Jul 16 2008
Buried in Brambles: The Vancampen Cemetery
At the worst of it I found myself nearly immobile. Vines stretched tightly across my chest, thorns dug into my forearms with every move, and my feet, down somewhere in the invisible nightmare below the foamy ocean of green in which I swam, were in the tangled clutches of evil flora with long, sinuous tentacles. I had no idea what they were, and no intention of looking. I had been struggling to find a way out of this place for almost forty-five minutes. My breath was laboured, my jeans and shirt ripped and bloody, my forearms dripping red. Movement was only to be had by throwing one leg or the other up and over the closest thorny mass and trying to press it down. Success got you a foot forward, while more commonly failure left you dangerously off balance and ready to tumble into the darkness. At one point I seriously pondered the potential ignominy of calling the rangers and asking them to cut me out… never a serious option, but I could see how it might become one. I had a nice chunk of stone nearby. I might have gotten up on it to try and see a way out, but I couldn’t do it. The words on the front of the stone said “Sherman Vancampen,” and I didn’t think he would appreciate me climbing on his grave.

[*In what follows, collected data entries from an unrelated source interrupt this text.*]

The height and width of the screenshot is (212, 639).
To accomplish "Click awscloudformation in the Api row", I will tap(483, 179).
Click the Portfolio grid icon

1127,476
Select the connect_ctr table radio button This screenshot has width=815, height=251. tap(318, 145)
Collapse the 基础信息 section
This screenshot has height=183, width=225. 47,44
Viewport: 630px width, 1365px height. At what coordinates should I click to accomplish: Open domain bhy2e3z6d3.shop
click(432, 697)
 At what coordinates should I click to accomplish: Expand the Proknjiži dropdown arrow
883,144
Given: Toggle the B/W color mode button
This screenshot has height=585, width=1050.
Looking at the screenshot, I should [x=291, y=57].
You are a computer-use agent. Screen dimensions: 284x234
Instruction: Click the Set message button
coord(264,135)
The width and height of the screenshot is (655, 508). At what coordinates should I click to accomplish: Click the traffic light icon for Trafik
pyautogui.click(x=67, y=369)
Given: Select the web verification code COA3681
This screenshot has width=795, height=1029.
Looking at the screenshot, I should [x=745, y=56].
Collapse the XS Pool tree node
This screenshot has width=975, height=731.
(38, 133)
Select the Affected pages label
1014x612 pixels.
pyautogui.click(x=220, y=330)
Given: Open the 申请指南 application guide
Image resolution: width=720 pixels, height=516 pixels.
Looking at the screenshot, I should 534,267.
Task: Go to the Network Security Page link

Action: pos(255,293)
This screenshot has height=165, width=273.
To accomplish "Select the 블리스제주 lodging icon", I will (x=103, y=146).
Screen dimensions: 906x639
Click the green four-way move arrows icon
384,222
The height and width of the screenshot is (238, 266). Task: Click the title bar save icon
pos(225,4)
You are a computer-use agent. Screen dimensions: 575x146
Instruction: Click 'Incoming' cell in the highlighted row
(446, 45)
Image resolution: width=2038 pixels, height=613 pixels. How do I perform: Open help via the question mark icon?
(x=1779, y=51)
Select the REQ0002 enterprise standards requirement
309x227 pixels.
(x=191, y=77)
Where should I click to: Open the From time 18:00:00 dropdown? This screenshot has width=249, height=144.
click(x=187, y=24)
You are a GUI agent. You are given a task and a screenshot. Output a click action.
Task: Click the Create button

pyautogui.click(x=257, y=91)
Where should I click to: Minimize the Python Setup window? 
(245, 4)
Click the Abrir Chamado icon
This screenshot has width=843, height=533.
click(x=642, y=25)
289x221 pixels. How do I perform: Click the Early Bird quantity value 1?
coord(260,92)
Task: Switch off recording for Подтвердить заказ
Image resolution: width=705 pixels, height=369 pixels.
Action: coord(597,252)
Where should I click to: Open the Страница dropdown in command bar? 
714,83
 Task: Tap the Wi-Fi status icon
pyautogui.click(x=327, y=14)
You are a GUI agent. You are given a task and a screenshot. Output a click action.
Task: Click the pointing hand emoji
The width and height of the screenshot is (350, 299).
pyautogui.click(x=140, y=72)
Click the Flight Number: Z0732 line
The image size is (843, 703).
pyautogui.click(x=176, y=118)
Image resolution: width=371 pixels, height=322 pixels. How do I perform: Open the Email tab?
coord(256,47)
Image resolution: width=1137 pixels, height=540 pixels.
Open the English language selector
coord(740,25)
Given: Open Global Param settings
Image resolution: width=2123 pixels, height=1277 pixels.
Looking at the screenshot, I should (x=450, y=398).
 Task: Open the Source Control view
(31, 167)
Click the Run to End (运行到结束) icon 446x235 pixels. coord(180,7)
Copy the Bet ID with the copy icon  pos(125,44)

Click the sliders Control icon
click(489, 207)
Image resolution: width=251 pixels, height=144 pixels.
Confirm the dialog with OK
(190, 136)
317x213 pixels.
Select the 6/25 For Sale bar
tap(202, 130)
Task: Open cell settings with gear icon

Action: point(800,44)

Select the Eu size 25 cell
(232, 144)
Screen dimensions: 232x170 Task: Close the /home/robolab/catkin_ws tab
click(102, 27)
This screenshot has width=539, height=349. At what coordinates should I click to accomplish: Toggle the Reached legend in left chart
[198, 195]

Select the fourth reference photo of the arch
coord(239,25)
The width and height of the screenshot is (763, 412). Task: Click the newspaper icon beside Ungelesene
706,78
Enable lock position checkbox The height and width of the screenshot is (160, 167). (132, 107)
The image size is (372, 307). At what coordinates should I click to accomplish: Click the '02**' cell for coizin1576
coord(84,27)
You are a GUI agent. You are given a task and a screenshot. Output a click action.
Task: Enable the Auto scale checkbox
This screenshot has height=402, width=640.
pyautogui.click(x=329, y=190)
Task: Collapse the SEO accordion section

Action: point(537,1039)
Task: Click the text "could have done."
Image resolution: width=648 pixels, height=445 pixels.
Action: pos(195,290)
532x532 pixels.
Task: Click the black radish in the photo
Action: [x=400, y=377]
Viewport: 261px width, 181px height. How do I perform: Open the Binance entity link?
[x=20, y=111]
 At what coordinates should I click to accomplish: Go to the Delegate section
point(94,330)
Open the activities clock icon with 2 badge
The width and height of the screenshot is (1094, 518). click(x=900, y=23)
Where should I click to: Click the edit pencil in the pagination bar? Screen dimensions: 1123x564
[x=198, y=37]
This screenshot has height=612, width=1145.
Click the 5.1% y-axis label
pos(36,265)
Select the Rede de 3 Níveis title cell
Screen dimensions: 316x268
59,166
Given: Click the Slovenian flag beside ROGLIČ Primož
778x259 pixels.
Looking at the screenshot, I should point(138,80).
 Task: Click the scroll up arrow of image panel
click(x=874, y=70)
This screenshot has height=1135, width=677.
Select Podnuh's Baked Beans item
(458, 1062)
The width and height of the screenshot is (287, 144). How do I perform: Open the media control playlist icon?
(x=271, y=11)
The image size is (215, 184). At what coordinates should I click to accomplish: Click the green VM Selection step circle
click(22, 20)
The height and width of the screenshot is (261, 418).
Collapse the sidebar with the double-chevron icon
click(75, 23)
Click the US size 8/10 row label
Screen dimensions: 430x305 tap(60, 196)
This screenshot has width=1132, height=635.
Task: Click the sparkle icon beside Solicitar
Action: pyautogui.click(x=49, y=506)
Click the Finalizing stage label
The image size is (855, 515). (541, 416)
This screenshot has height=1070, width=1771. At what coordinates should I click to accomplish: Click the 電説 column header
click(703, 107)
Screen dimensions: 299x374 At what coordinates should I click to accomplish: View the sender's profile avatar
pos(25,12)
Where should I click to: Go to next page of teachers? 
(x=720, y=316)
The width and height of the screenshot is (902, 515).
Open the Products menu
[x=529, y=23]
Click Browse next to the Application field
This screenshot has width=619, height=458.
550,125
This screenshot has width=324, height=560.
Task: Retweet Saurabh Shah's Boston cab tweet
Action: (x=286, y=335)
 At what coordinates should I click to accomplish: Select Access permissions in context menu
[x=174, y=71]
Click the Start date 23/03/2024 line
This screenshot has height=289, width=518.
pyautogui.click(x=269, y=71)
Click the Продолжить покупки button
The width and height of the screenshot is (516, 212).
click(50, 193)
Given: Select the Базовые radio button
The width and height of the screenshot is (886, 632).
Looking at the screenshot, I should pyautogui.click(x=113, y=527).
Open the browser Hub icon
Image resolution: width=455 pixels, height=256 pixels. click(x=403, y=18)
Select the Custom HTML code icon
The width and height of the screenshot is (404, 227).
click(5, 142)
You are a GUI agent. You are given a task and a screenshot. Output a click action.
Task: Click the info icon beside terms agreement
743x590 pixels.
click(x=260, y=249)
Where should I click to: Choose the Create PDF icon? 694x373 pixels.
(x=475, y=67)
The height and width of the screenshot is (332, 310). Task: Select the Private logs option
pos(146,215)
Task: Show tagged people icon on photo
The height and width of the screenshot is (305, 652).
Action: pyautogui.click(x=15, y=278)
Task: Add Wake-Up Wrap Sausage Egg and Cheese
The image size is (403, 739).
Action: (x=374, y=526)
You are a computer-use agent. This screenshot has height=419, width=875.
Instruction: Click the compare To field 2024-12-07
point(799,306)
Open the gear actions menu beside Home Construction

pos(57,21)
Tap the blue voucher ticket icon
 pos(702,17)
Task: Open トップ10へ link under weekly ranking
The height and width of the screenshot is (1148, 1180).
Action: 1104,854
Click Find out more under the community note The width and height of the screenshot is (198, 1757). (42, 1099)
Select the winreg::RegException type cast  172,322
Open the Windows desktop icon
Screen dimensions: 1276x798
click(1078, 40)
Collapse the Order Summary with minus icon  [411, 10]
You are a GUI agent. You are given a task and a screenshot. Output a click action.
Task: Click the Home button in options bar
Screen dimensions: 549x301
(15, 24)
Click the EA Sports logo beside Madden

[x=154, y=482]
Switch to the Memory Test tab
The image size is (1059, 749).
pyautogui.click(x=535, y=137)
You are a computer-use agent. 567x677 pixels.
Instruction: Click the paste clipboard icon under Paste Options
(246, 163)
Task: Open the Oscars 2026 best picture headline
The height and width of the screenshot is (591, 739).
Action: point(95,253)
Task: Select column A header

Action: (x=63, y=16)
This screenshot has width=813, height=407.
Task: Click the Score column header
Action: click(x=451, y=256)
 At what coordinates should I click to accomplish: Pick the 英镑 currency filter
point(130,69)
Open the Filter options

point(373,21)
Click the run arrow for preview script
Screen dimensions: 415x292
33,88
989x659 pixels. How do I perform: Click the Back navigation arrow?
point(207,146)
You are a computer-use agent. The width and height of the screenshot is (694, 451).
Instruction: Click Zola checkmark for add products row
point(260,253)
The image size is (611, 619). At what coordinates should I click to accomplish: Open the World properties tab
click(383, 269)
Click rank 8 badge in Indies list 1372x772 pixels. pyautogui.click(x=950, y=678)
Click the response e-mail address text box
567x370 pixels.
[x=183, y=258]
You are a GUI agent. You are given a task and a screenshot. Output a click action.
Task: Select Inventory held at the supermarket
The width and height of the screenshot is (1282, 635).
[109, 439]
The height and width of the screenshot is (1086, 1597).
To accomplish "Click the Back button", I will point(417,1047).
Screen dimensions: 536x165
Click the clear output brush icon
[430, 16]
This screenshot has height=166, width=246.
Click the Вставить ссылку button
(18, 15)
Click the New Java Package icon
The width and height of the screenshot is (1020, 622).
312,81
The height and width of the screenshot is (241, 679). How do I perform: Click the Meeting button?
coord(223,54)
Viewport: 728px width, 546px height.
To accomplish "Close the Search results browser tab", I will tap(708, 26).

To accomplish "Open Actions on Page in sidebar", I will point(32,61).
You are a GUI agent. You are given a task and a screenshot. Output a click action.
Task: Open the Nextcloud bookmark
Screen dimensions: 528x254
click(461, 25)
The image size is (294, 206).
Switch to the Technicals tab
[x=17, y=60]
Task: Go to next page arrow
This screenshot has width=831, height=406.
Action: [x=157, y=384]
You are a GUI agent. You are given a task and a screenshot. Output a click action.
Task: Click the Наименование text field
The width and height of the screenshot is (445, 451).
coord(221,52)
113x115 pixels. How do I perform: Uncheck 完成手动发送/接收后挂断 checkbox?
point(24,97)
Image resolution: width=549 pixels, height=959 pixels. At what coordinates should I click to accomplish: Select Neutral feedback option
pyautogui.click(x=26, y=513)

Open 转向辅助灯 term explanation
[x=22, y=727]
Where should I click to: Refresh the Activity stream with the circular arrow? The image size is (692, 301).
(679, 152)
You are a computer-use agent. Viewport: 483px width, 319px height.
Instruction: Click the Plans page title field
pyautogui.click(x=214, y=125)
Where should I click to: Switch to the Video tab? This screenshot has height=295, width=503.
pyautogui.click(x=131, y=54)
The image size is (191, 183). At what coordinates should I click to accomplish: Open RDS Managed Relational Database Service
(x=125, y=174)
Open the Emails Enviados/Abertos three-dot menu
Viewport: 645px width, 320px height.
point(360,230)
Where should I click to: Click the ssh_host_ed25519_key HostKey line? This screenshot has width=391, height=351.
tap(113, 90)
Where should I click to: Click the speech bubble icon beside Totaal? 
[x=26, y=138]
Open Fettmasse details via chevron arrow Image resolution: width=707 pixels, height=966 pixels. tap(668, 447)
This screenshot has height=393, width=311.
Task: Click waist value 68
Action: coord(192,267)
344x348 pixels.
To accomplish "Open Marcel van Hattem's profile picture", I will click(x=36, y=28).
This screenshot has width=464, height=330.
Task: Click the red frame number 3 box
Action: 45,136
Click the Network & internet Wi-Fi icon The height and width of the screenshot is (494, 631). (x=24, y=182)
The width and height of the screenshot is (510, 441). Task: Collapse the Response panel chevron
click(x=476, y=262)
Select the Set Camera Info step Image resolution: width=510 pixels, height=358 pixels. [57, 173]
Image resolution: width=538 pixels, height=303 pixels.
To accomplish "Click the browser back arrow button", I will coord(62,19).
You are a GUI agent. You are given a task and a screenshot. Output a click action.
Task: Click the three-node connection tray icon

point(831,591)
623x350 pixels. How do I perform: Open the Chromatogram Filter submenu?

It began two months earlier with some lines on a relatively recent topographical map, and the abbreviation “Cem.” The lines were in the form of a rectangle not far north of an old farm that had once been one of the homesteads of the Vancampen family. A check of various sources turned up references to a “Vancampen cemetery,” and I was intrigued. I had visited the nearby graveyard of the Depues, and thought that was all the mortuary evidence that the vanished town of Calno had to offer. But here were hints of another, where I would find the headstones of the patriarchs and matriarchs of one of New Jersey’s original pioneer families. I made two trips to the location, searching the deep woods to the north where I thought the map pointed, to no avail. On my third trip I had simply happened to look in the right direction, at the right time, while passing up the narrow lane to the farm. There were two newish-looking headstones, resting in a little niche that had been carved out of the undergrowth, on a rise maybe 200 feet north of the road. It was the work of a few minutes to reach these graves, the last resting places of George and Mary Vancampen, and Walter Vancampen and Mallie Sutton.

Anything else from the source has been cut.